═════ Data shown
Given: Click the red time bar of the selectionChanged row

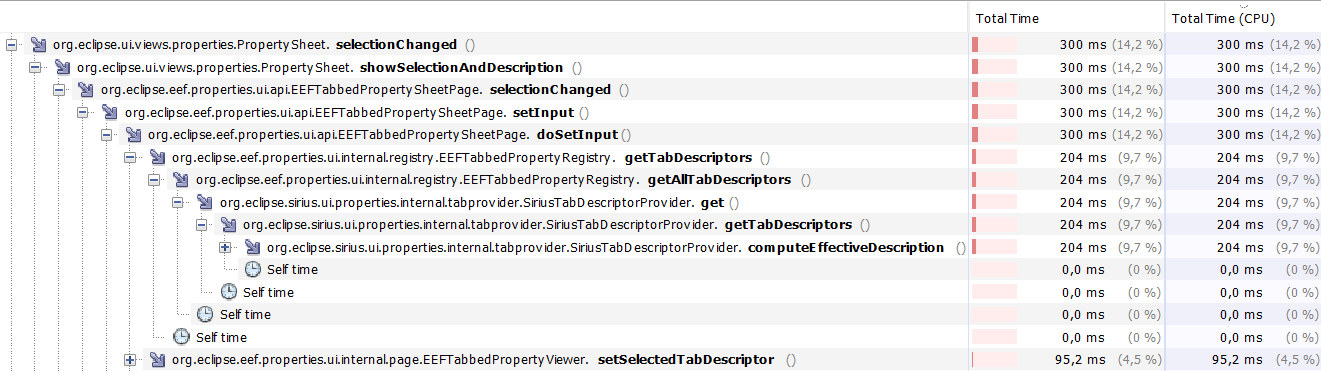Looking at the screenshot, I should 994,45.
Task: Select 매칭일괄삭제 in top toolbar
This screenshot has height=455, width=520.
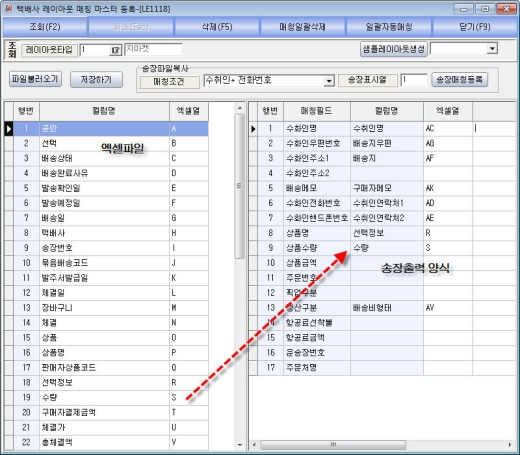Action: [x=303, y=27]
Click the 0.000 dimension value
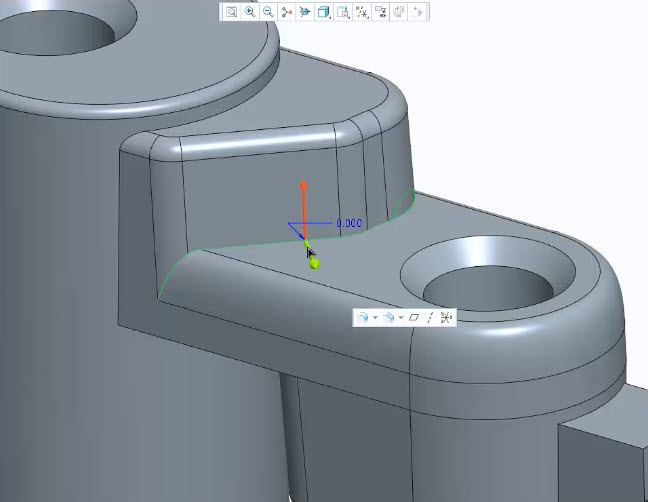The image size is (648, 502). pyautogui.click(x=349, y=224)
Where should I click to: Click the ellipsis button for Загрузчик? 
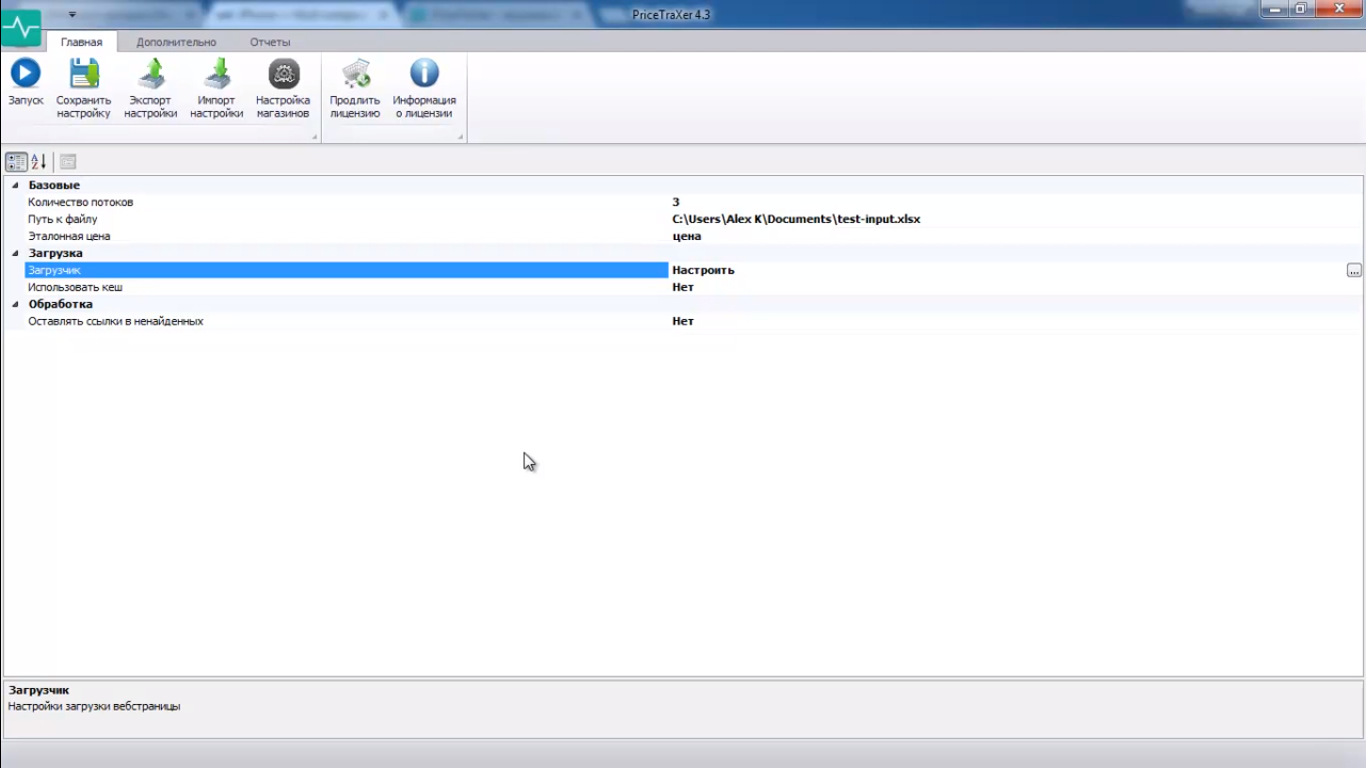click(x=1354, y=270)
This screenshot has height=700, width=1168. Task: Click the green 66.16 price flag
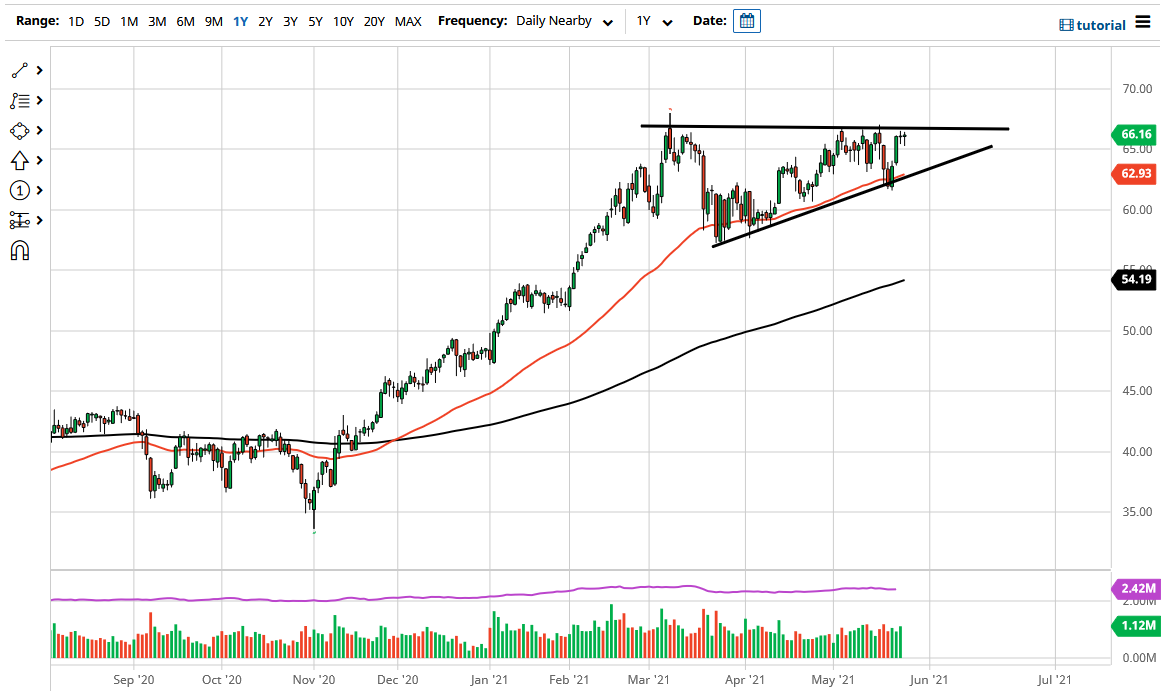[1135, 133]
══════════
### Work to complete
Please set down each line of the data above exactly as written, without the pictures.

### Problem solution
Given: Click the red time bar of the selectionChanged row

Looking at the screenshot, I should 994,45.
Task: Select 매칭일괄삭제 in top toolbar
This screenshot has height=455, width=520.
Action: [x=303, y=27]
Click the 0.000 dimension value
The image size is (648, 502). pyautogui.click(x=349, y=224)
Where should I click to: Click the ellipsis button for Загрузчик? 
click(x=1354, y=270)
This screenshot has height=700, width=1168. Task: Click the green 66.16 price flag
[1135, 133]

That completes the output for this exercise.